Determination of ADMET profile, Lipinski rule, and pharmacokinetics

ADMET profiling was performed to evaluate the pharmacokinetic behavior of the selected compounds. Absorption, distribution, metabolism, and excretion properties were predicted using the SwissADME platform (http://www.swissadme.ch/) [33], offering insights into their drug-likeness and key physicochemical features. Toxicological profile was assessed via the pkCSM webserver (https://biosig.lab.uq.edu.au/pkcsm/prediction) [34]. These computational assessments provided preliminary insights into the safety and pharmaceutical characteristics of the compounds.

In silico ADME assessment revealed that compounds 6e and 6k share largely overlapping pharmacokinetic characteristics. Both candidates are predicted to exhibit efficient high gastrointestinal (GI) absorption, absence of BBB permeation suggesting minimal CNS exposure and an identical bioavailability score (0.55). Compliance with Lipinski’s criteria was observed for both molecules; however, compound 6e had a violation due to elevated lipophilicity (MLOGP > 4.15). Structural differences between the two compounds are manifested in their polarity-related descriptors, with 6k possessing an additional hydrogen bond acceptor and a correspondingly increased topological polar surface area (TPSA) (76.02 Å² vs. 63.13 Å²). These features translate into a more favorable solubility profile for 6k, which is predicted to have moderate aqueous solubility, whereas 6e is associated with limited solubility. Predicted CYP450 inhibition is similar for 6e and 6k across the major isoforms (CYP1A2, CYP2C19, CYP2C9, and CYP3A4). A summary of these details is provided in Table 4 for reference.

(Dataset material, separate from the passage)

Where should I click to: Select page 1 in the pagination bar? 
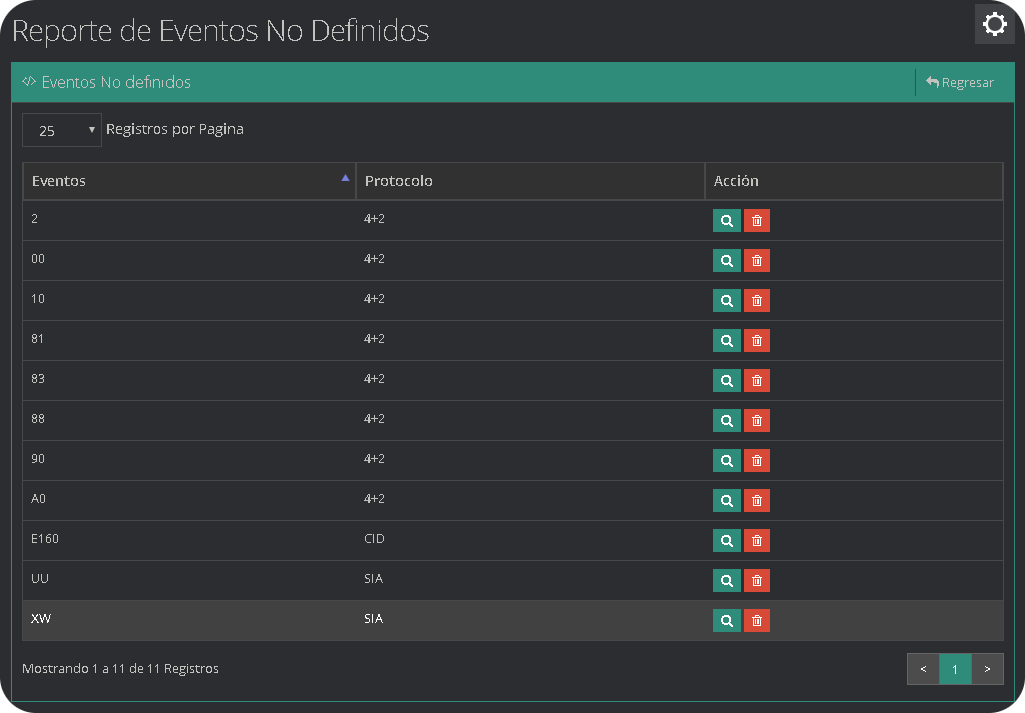tap(955, 668)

The comparative analysis highlights 6k as pharmacokinetically more balanced than 6e. The lower molecular weight and reduced lipophilicity (LogP 3.98 vs. 5.19) of 6k are advantageous, as excessive lipophilicity in 6e may contribute to poor aqueous solubility, increased nonspecific binding, and higher metabolic liabilities. Compound 6k combines higher polarity with good permeability, resulting in improved solubility and maintained higher GI absorption.

Notably, 6e is predicted to be a P-gp substrate, which may limit its effective intracellular accumulation due to efflux mechanisms, whereas 6k lacks this liability, potentially offering superior systemic exposure. Despite comparable CYP450 inhibition profiles, the metabolic liability of drug–drug interactions is greater for 6e owing to its less favorable lipophilicity and solubility. Figure 9 presents these pharmacokinetic features using the BOILED-Egg model, highlighting GI absorption, BBB permeability, and P-gp interactions.

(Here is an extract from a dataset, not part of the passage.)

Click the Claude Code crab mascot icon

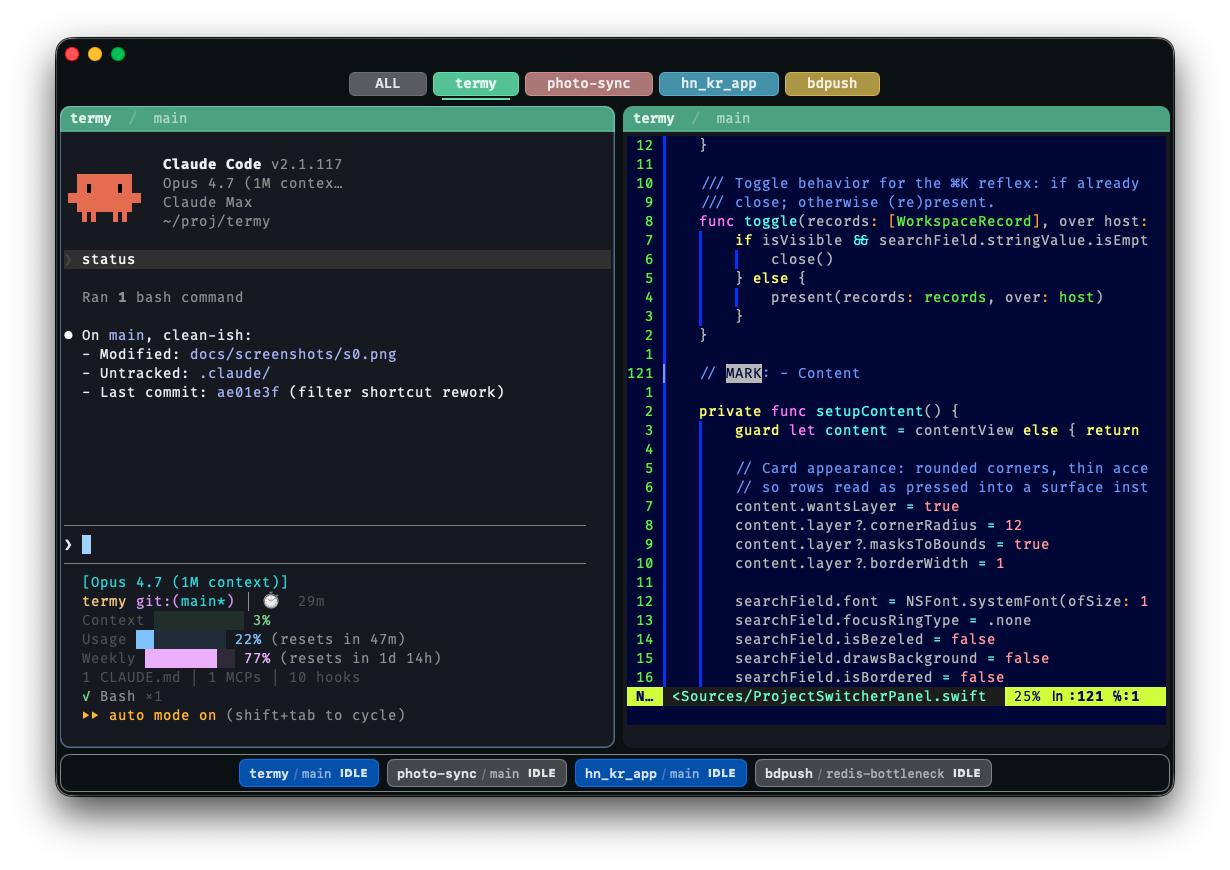coord(104,197)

Overall, within the scope of the exploratory in silico ADME evaluation, compound 6k exhibits a more favorable drug-like profile, characterized by improved solubility, balanced lipophilicity, higher predicted GI absorption, and lower efflux-associated liabilities. Collectively, these attributes support the prioritization of 6k as a promising lead for further optimization toward enhanced pharmaceutical performance and therapeutic potential.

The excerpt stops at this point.